### Testo di lettura
In un’Italia dove troppo spesso il silenzio è più forte della giustizia, la storia di Tamara Ianni è un grido potente che squarcia il complice silenzio; ex affiliata a uno dei clan criminali più feroci di Ostia, oggi è una collaboratrice di giustizia. Una donna, una madre, che ha scelto di denunciare, mettendo a rischio tutto, persino la vita della propria famiglia, pur di dire basta.

Il suo nome è emerso ancora una volta grazie a Belve Crime, programma condotto da Francesca Fagnani, che ha avuto il coraggio di affrontare in prima serata temi molto delicati. Nella sua intervista a volto coperto, Tamara Ianni ricorda i momenti che hanno segnato il suo passaggio da complice a testimone chiave nella lotta contro il clan Spada, una delle organizzazioni mafiose più temute del litorale romano; con le sue confessioni e quelle del marito, Micheal Galloni – nipote del boss rivale Giovanni Galleoni detto Baficchio – lo Stato è riuscito ad arrestare 32 membri del clan Spada nel 2018. Una frattura storica nella criminalità organizzata della capitale.

Il prezzo pagato da Tamara Ianni per aver scelto di parlare è stato altissimo, tra intimidazioni, violenze e minacce al figlio di appena due anni: e un boss con lamette infette in bocca, pronto a sputare sangue sul volto di un bambino innocente, nel tentativo di seminare terrore e sottomissione. In quel momento, Tamara ha alzato la testa, non per sé, ma per salvare suo figlio, e in quel gesto si concentra tutta la forza di una donna che ha deciso di rompere la catena del silenzio.

### Materiale fornito

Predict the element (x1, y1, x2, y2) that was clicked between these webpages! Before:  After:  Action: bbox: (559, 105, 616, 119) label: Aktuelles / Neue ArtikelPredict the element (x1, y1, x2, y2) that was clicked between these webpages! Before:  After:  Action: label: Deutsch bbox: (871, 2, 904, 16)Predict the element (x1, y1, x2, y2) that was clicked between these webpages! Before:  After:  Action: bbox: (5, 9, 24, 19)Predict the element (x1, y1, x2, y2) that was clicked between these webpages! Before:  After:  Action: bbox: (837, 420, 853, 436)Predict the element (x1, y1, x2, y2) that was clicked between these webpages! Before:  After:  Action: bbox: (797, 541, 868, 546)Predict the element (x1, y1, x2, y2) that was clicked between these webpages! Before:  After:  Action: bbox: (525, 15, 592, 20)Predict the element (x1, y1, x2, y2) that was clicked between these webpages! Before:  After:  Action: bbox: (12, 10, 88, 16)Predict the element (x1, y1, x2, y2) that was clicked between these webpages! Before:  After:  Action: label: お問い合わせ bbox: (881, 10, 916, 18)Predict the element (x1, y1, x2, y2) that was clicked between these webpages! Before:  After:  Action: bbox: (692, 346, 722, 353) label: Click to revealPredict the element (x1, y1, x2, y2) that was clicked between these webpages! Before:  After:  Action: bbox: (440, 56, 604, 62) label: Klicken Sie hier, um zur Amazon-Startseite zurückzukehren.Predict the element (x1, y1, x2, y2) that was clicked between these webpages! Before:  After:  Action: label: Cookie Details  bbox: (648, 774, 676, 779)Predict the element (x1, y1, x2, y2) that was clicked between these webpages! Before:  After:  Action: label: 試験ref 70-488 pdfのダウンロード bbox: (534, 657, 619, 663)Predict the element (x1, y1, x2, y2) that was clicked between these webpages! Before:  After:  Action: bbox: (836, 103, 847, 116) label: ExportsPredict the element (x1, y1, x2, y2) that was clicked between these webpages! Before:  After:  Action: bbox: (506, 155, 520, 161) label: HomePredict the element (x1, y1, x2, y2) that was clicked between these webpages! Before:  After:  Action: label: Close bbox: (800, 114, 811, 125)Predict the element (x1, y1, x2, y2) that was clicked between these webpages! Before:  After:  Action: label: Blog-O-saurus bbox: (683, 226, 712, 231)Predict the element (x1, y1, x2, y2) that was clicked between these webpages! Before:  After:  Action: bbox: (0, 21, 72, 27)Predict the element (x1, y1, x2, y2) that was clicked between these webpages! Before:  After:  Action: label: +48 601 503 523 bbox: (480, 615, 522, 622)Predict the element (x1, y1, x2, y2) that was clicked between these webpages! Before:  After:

### Consegne
[a] Rispondi a queste domande sul brano su Tamara Ianni:
(i) Chi conduce il programma Belve Crime?
(ii) Quanti membri del clan Spada sono stati arrestati nel 2018?
(iii) Quanti anni aveva il figlio di Tamara Ianni quando è stato minacciato?
[b] Ricopia dal brano su Tamara Ianni il passo che va da "Il prezzo pagato" fino a "catena del silenzio." incluso.
Le voci del materiale non hanno alcun ruolo in questo lavoro.

### Soluzioni
[a]
(i) Francesca Fagnani.
(ii) 32.
(iii) Appena due anni.

[b]
Il prezzo pagato da Tamara Ianni per aver scelto di parlare è stato altissimo, tra intimidazioni, violenze e minacce al figlio di appena due anni: e un boss con lamette infette in bocca, pronto a sputare sangue sul volto di un bambino innocente, nel tentativo di seminare terrore e sottomissione. In quel momento, Tamara ha alzato la testa, non per sé, ma per salvare suo figlio, e in quel gesto si concentra tutta la forza di una donna che ha deciso di rompere la catena del silenzio.